Review: Having read his letters to Trekkie Parsons I felt I had got to know Leonard pretty well but the letters were written during the last twenty years of his life and only occasionally touched on his childhood and marriage, so it was interesting to be able to go right back to his beginnings. Most interesting of all is his friendship with the other Bloomsbury Group members (Lytton Strachey in particular) and, of course, his marriage to Virginia. It's clear that Leonard was fiercely intelligent and a bit of a leading light amongst his fellow Bloomsburyites.

There are two schools of thought about his impact on Virginia, some feel that without him we would never have had Virginia's great novels and some feel that he had a negative effect on her. It's clear she was often unstable (and had been since childhood) and living with her was like living on a knife edge. There's not many men who could accept the fact that their marriage was never going to be consumated .. let alone men who make that decision themselves based on their wifes mental state (apparently the one and only abandoned attempt happened on their honeymoon.) Leonard was quite a physical man, he'd had plenty of sexual encounters before Virginia but he seemed to relinquish it, if not willingly, then very promptly. Perhaps arrangements were made elsewhere .. if so nothing is known about it but it can't have been easy especially when Virginia became the lover of Vita Sackville West (though how much Leonard knew about the physical side of their relationship is unclear.) He must have been devoted to her because he always seemed to put her needs and wants before his and everything was made as smooth as possible in order for her to be able to write. He was put under terrible strain by Virginia's suicidal tendencies and hysterical behaviour but it was as nothing compared to the strain she herself was under. When she was well she was as gay as a schoolgirl but when she was ill, which was more often than not, she was in a pitiful state. Much depended on her books, she dreaded getting to the end of them and dreaded further the reviews. Leonard's opinion was always the first she sought and he had to tread very, very carefully (though he was a truthful man, so there would often be advice as well as praise .. luckily Leonard nearly always found her writing inspired.) When everything went well she was euphoric and all was right with the world again, when it didn't she crashed and it would take months of recuperation and tender support to get her on her feet again.

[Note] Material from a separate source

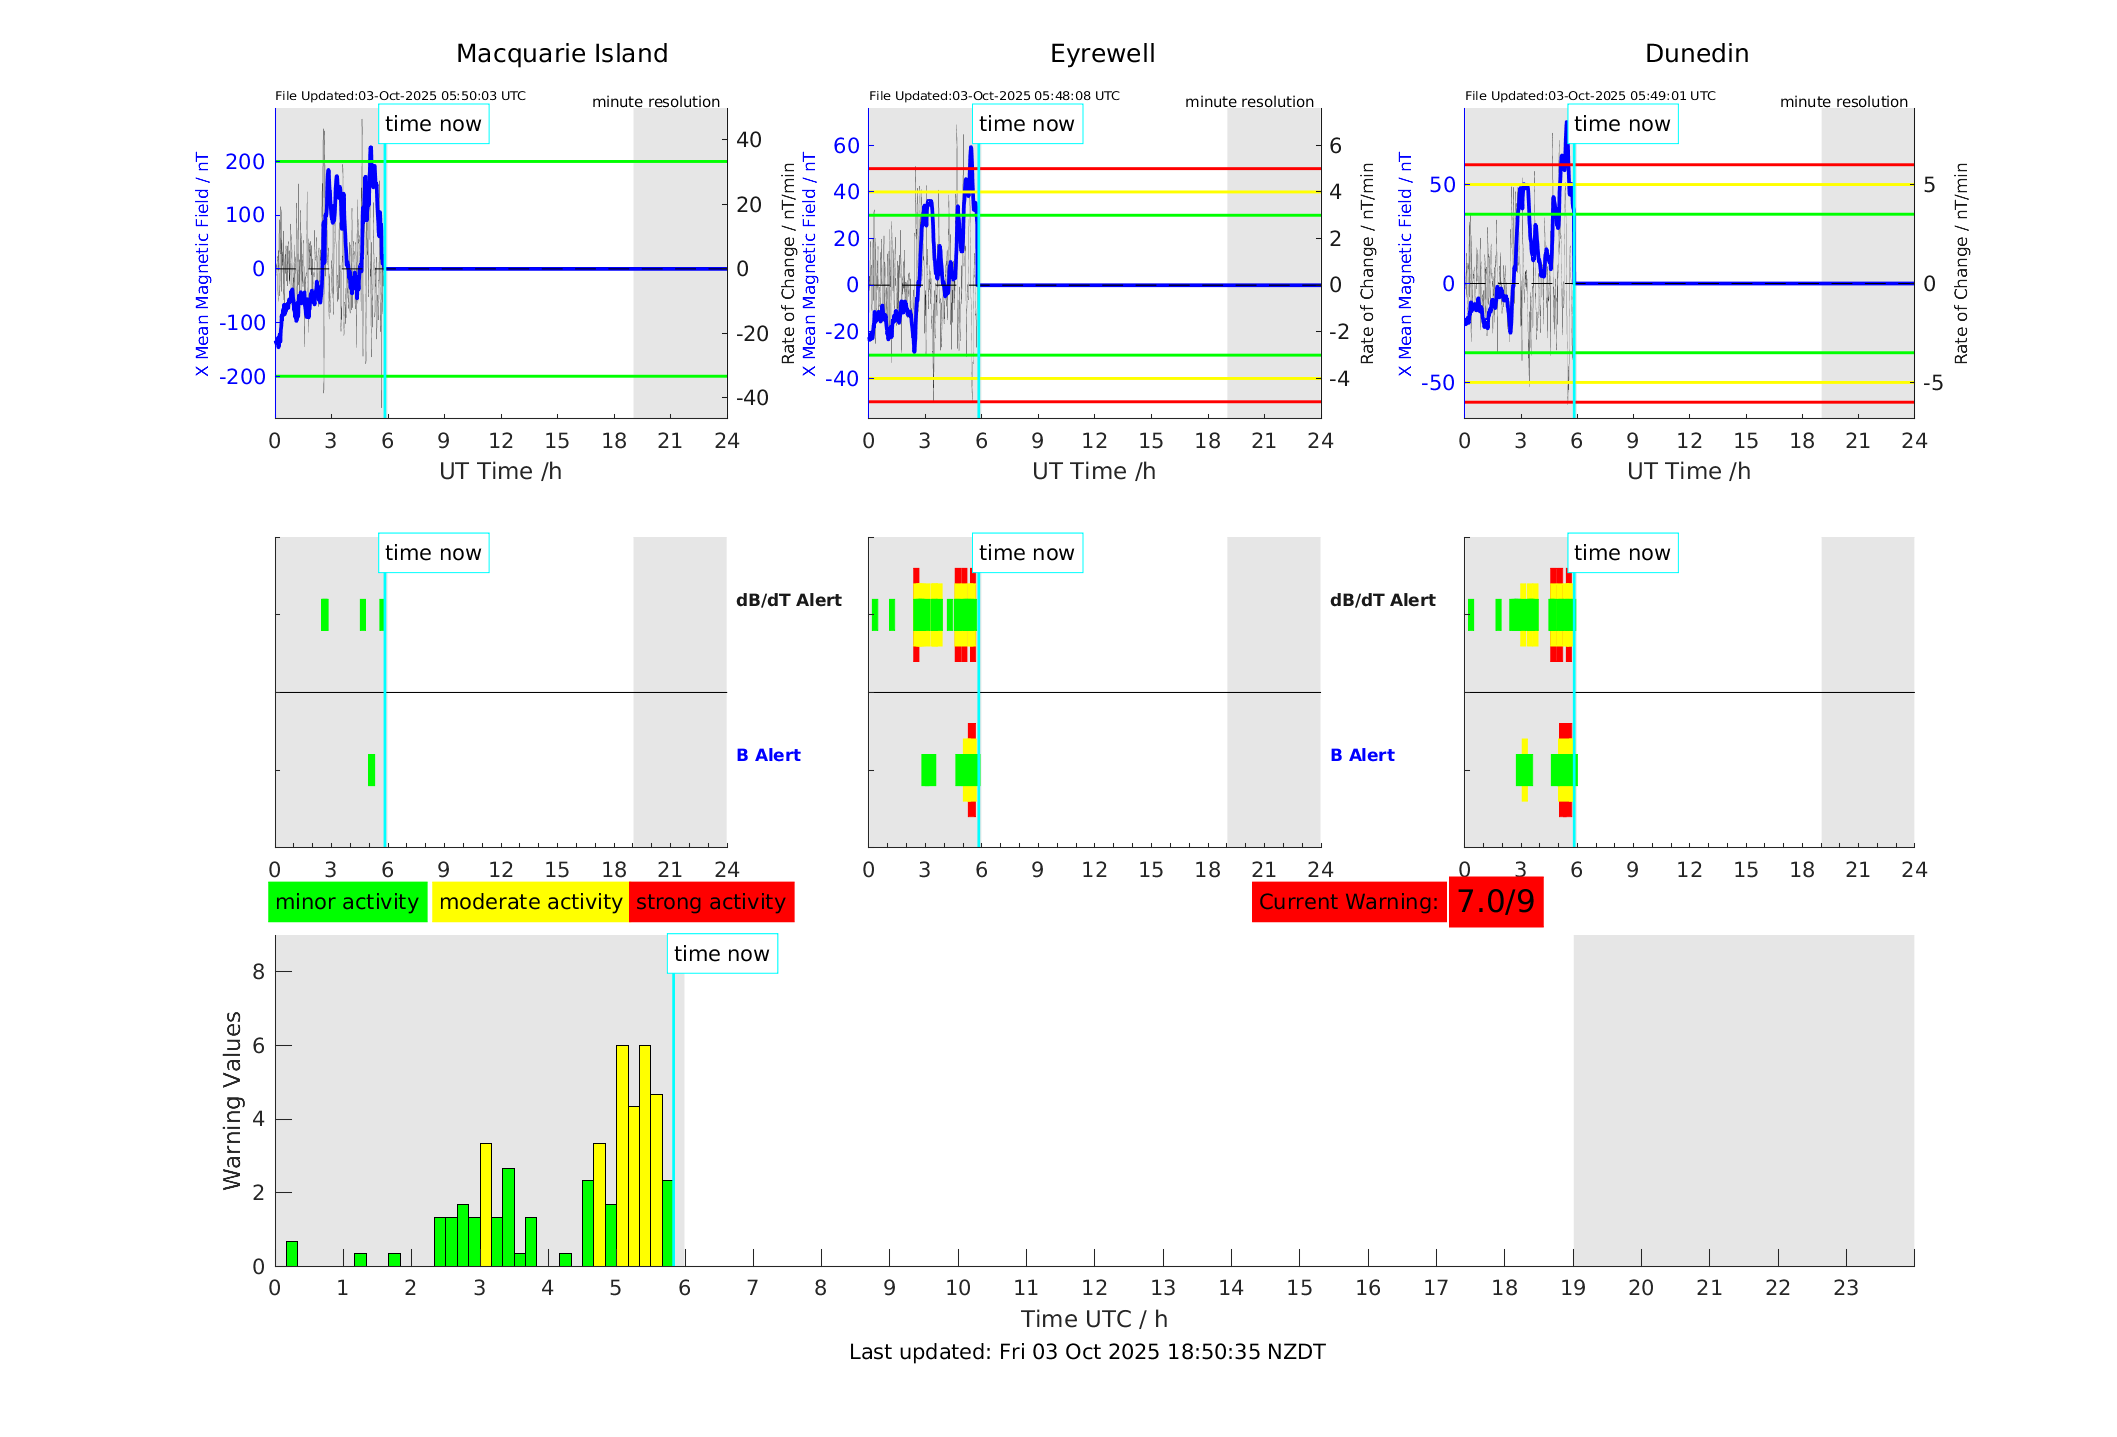Click the blue B Alert label beside Dunedin panel
Screen dimensions: 2117x1437
(x=1362, y=755)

Whatever her sexual preferences, it's obvious that Virginia was devoted to Leonard, she wrote a note to him before she died, telling him that he had made her completely happy and that no-one could have done more for her. She feared she was wasting his life as well as her own and felt that she would never get over this last illness (in her diary she had written that she was hearing voices.) It was the opinion of Virginia's family that she would never have lasted as long as she did if Leonard had not been so devoted to her.

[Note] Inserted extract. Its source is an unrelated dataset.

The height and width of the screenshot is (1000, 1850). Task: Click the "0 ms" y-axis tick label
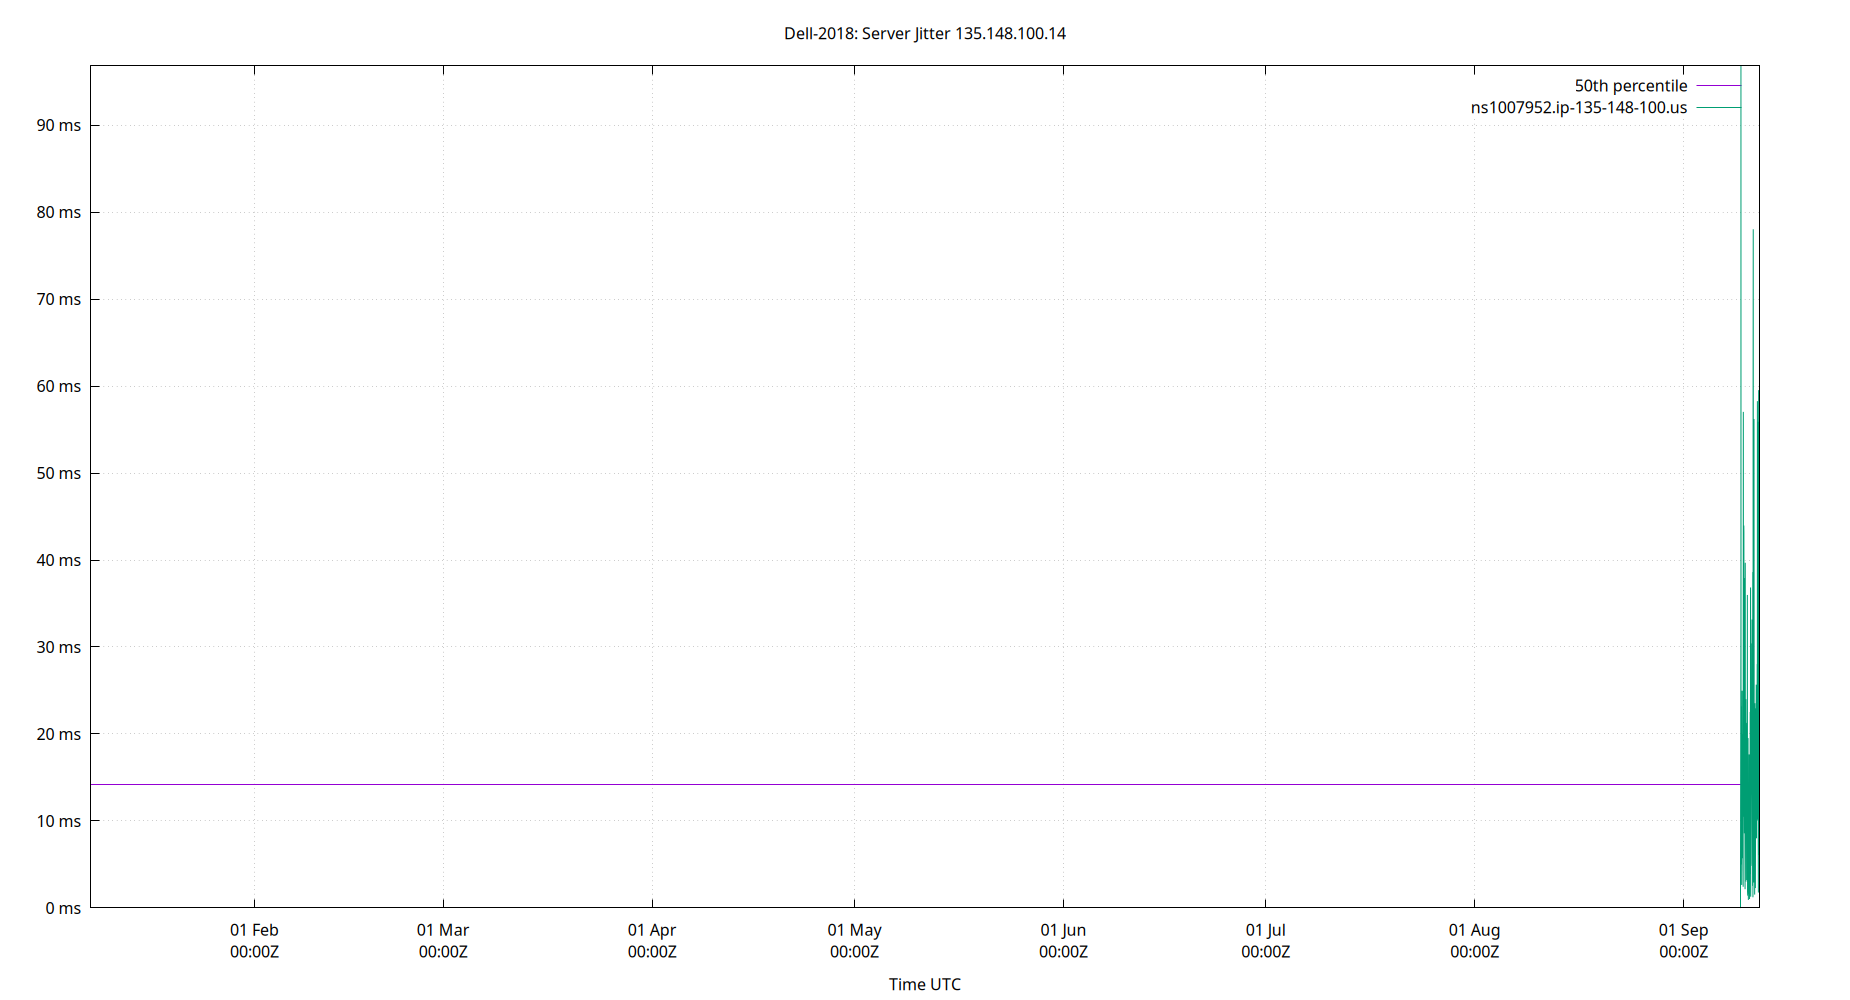point(62,908)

The account of her death was very sad, a few weeks before it happened Leonard had found her in the garden dripping wet after what must have been an unsuccessful attempt to drown herself .. she said she had fallen over. Leonard blamed himself after her death for not taking more care of her when the warning signs showed her to be once more sinking into ill health. He was convinced that she would have rallied again.

I have read since that this book contains many inaccuracies which is a shame, the footnotes are prolific as a lot of the writers knowledge seems to have come from other books but it would seem that not everything she has gleaned is correct. Still, despite the errors (and they are mostly to do with names and dates etc) I feel it gave me a more complete picture of Leonard and a better insight into Virginia.